>> Begin PASSAGE PROVIDED

Opinion By: Daniel Cameron, Attorney General; James M. Herrick, Assistant Attorney General

Summary : The Labor Cabinet ("Cabinet") violated the Open Records Act ("the Act") when it denied a request to inspect training and skills assessment materials and certain directives issued to unemployment insurance referees.

Open Records Decision

On September 25, Robyn Smith ("Appellant") requested that the Cabinet provide copies of all training and skills assessment materials for referees within the Office of Unemployment Insurance. She also requested copies of all directives given to referees for situations in which a party fails to appear at a hearing. In its search for responsive records, the Cabinet identified certain training materials and quality review reports as responsive records, but denied inspection of those records under KRS 341.190(4). This appeal followed.

On appeal, the Cabinet asserts that the training materials and quality reviews are confidential under KRS 341.190(4). KRS 341.190 requires certain unemployment compensation records and reports to remain confidential. For example, each "employing unit" must "keep true and accurate work records of all workers employed by it, of the wages paid by it to each worker, and such other information as the secretary of the . . . Cabinet considers necessary for the proper administration of this chapter." KRS 341.190(2). Additionally, the secretary may request from any employing unit specific records related to individual workers as well as "other related matters . . . which the secretary considers necessary to the effective administration of this chapter." KRS 341.190(3). And under KRS 341.190(4), the subsection upon which the Cabinet relies, "[i]nformation obtained from an employing unit or individual and other records made by the cabinet in the administration of this chapter are confidential and shall not be published or be open for public inspection," except as otherwise provided.

To justify denial of Appellant's request, the Cabinet relies on a single clause within one subsection of KRS 341.190, which requires the Secretary to make confidential "[i]nformation obtained from an employing unit or individual and other records made by the cabinet in the administration of [KRS Chapter 341]." KRS 341.190(4) (emphasis added). The Cabinet's proposed interpretation, however, is not supported by the text of the statute. And the "the text of the statute is supreme." Owen v. Univ. of Ky. , 486 S.W.3d 266, 270 (Ky. 2016) (citing Scalia & Garner, Reading Law 56 (2012)). Moreover, "nothing requires a statute's subsection to be read in a vacuum rather than in the context of the entire statute."

Chrysalis House, Inc. v. Tackett , 283 S.W.3d 671, 674 (Ky. 2009). As the Kentucky Supreme Court has stated:

In construing statutes, our goal, of course, is to give effect to the intent of the General Assembly. We derive that intent, if at all possible, from the language the General Assembly chose, either as defined by the General Assembly or as generally understood in the context of the matter under consideration. We presume that the General Assembly intended for the statute to be construed as a whole, for all of its parts to have meaning, and for it to harmonize with related statutes. We also presume that the General Assembly did not intend an absurd statute or an unconstitutional one.

>> End PASSAGE PROVIDED
>> Begin SUPPLIED DATA

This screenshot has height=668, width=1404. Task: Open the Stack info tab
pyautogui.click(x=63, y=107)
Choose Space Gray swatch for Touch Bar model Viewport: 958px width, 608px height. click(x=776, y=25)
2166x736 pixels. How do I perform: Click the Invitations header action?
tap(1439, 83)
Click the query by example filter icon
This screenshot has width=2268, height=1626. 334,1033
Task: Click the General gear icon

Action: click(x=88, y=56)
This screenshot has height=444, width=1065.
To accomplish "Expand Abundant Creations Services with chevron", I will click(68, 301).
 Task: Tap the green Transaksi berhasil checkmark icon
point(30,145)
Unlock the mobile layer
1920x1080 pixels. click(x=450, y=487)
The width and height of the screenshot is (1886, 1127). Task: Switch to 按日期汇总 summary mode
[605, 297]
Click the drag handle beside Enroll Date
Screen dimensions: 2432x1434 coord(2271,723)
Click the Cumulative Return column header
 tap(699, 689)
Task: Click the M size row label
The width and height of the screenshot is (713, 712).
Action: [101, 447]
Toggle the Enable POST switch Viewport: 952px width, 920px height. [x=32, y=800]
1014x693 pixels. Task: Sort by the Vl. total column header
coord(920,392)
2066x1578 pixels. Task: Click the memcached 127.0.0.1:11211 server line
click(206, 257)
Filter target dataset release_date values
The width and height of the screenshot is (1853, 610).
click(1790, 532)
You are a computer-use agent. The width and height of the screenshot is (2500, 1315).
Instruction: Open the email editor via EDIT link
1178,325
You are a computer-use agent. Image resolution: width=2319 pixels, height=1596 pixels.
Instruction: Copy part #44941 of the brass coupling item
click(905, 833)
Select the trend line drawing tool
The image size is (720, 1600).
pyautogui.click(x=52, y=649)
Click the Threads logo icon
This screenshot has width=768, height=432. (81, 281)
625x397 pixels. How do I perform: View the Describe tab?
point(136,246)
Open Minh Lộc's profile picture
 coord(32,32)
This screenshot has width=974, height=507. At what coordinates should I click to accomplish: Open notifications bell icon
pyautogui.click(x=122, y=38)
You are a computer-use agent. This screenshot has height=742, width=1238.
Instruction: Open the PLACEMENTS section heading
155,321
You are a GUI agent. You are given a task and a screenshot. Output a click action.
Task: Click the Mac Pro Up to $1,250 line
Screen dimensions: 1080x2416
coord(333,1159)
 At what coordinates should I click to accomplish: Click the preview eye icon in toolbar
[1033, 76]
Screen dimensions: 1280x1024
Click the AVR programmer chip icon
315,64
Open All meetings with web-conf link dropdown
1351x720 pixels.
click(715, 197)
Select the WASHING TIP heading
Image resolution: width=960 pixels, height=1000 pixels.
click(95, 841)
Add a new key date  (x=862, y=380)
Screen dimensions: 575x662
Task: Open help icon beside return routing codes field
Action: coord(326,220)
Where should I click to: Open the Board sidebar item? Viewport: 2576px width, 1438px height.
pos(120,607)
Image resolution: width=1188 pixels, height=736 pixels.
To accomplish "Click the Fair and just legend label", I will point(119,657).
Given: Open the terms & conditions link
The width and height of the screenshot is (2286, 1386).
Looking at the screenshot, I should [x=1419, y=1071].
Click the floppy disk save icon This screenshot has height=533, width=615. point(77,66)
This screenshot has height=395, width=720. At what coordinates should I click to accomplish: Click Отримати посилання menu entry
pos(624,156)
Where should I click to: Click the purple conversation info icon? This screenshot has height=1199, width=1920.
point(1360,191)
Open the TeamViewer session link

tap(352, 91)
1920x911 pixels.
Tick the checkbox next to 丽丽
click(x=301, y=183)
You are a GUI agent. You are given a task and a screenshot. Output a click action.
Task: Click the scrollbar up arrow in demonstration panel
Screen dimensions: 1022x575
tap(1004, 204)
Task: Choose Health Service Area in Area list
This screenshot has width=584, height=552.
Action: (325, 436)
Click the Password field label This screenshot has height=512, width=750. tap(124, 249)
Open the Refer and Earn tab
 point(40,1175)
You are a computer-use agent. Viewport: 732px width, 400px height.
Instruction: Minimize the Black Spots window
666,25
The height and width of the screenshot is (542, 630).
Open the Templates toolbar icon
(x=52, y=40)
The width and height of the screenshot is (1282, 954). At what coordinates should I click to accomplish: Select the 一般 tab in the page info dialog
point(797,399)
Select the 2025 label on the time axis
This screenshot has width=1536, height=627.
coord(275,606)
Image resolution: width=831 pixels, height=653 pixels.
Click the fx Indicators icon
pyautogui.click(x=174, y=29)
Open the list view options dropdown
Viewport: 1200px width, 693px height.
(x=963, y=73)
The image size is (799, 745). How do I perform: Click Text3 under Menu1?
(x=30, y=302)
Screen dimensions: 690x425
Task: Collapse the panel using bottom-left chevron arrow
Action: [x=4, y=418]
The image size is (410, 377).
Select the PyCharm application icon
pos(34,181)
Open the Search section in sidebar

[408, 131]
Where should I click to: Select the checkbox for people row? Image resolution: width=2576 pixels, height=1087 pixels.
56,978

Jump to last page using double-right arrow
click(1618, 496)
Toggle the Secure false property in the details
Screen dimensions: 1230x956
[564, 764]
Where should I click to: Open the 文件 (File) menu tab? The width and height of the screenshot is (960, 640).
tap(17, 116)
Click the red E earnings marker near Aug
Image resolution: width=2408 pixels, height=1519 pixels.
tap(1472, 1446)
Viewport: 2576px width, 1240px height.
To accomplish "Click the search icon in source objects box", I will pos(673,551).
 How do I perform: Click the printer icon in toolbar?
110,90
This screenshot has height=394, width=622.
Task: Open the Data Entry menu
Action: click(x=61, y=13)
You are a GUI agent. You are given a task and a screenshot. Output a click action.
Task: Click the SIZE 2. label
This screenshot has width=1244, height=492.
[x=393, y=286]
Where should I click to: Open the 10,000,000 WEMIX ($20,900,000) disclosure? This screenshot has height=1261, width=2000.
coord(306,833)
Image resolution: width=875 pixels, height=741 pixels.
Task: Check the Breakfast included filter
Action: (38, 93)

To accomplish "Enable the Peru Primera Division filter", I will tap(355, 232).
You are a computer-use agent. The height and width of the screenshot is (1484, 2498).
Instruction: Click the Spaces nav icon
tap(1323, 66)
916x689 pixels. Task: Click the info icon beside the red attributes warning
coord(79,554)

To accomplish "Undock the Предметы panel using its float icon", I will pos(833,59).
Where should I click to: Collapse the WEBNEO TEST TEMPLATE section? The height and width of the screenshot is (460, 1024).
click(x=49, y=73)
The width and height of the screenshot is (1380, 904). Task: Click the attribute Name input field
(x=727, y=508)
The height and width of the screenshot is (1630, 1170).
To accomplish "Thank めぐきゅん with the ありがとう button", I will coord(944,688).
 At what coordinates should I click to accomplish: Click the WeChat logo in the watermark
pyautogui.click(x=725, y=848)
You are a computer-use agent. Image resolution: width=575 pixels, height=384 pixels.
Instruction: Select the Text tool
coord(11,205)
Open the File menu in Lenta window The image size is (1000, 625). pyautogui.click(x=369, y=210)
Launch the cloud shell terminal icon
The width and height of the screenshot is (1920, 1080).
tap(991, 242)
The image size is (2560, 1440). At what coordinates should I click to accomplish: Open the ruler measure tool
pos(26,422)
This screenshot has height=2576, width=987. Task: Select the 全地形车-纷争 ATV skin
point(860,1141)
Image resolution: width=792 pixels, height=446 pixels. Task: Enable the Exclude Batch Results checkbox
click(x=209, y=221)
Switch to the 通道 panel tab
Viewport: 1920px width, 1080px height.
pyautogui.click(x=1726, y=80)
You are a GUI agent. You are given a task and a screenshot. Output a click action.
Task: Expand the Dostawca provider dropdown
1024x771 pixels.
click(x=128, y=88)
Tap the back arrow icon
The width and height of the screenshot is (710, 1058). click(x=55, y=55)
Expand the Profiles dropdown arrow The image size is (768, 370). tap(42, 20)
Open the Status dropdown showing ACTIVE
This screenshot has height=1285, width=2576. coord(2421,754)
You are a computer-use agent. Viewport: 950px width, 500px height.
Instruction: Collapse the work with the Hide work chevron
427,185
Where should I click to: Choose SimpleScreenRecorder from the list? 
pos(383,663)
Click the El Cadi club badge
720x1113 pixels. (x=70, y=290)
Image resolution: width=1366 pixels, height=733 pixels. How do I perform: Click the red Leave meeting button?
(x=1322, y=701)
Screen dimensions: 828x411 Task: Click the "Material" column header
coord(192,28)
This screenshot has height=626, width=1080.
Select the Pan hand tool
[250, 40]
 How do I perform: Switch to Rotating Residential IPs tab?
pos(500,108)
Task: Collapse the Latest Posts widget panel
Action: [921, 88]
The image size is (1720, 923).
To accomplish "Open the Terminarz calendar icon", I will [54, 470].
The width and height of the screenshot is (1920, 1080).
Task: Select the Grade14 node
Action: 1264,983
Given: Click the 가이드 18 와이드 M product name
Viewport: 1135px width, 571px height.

>> End SUPPLIED DATA

WHAT YOU NEED TO DO:
1: Transcribe the part of the opinion that begins at the words "On September 25, Robyn" and stops after the words "This appeal followed.".
2: Rescale the entries that begin at the line containing "This screenshot has width=974, height=507." and stop after the line containing "coord(333,1159)". Write those lines out again in full, multiplying each coordinate in the answers by 2.45 and rounding to whole numbers with halves rounded up, and leave everything else unchanged.

IN RESPONSE:
1:
On September 25, Robyn Smith ("Appellant") requested that the Cabinet provide copies of all training and skills assessment materials for referees within the Office of Unemployment Insurance. She also requested copies of all directives given to referees for situations in which a party fails to appear at a hearing. In its search for responsive records, the Cabinet identified certain training materials and quality review reports as responsive records, but denied inspection of those records under KRS 341.190(4). This appeal followed.

2:
This screenshot has width=974, height=507. At what coordinates should I click to accomplish: Open notifications bell icon
pyautogui.click(x=299, y=93)
You are a computer-use agent. This screenshot has height=742, width=1238.
Instruction: Open the PLACEMENTS section heading
380,786
You are a GUI agent. You are given a task and a screenshot. Output a click action.
Task: Click the Mac Pro Up to $1,250 line
Screen dimensions: 1080x2416
coord(816,2840)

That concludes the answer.